▶ _DATA SHOWN_
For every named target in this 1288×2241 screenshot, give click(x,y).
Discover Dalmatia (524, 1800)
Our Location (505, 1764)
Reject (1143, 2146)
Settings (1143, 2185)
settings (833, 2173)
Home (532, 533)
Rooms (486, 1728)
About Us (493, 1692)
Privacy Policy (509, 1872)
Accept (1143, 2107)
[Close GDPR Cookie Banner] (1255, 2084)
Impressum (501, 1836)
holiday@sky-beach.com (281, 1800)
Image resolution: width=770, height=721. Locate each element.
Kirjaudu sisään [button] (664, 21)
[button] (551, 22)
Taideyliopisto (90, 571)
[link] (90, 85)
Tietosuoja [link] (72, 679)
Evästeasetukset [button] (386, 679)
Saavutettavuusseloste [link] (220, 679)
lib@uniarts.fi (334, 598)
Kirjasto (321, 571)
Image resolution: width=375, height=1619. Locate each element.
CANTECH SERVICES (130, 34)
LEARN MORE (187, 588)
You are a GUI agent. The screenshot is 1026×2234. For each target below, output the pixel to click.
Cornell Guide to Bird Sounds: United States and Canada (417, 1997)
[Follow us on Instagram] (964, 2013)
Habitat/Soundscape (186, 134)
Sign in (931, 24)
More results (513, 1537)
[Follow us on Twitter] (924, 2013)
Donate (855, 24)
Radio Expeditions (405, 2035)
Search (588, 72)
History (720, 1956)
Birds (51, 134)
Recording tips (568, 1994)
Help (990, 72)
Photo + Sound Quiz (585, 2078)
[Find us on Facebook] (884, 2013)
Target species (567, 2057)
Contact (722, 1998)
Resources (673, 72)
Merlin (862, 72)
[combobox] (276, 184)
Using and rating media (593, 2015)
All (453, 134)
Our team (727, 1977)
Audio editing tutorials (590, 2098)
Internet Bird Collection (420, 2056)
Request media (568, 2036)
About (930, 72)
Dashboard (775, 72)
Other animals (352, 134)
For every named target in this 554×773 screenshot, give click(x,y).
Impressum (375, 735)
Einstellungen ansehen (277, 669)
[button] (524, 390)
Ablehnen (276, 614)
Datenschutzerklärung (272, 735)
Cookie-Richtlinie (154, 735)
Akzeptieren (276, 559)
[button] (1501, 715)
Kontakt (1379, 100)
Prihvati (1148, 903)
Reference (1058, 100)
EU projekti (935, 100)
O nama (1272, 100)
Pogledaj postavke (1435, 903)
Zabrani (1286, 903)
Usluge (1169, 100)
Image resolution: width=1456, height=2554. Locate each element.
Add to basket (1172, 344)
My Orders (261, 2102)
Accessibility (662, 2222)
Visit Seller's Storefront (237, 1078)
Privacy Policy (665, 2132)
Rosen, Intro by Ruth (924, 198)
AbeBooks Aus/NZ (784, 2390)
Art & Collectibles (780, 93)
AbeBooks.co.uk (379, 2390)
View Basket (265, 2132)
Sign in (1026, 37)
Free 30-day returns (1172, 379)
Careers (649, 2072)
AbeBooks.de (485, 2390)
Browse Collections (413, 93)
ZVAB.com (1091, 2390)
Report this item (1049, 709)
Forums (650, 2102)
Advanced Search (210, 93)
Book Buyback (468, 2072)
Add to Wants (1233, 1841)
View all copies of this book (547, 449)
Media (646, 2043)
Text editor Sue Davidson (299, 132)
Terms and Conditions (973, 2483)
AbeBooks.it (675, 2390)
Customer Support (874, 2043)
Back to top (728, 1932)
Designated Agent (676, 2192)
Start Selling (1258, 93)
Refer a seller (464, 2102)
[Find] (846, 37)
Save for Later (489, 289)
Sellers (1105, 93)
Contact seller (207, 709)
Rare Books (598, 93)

▶ _WRITTEN INSTRUCTION_
Can you repeat, word for word, the records from the line containing "AbeBooks.de (485, 2390)" through the last line?

▶ _ANSWER FOR THE TASK_
AbeBooks.de (485, 2390)
Browse Collections (413, 93)
ZVAB.com (1091, 2390)
Report this item (1049, 709)
Forums (650, 2102)
Advanced Search (210, 93)
Book Buyback (468, 2072)
Add to Wants (1233, 1841)
View all copies of this book (547, 449)
Media (646, 2043)
Text editor Sue Davidson (299, 132)
Terms and Conditions (973, 2483)
AbeBooks.it (675, 2390)
Customer Support (874, 2043)
Back to top (728, 1932)
Designated Agent (676, 2192)
Start Selling (1258, 93)
Refer a seller (464, 2102)
[Find] (846, 37)
Save for Later (489, 289)
Sellers (1105, 93)
Contact seller (207, 709)
Rare Books (598, 93)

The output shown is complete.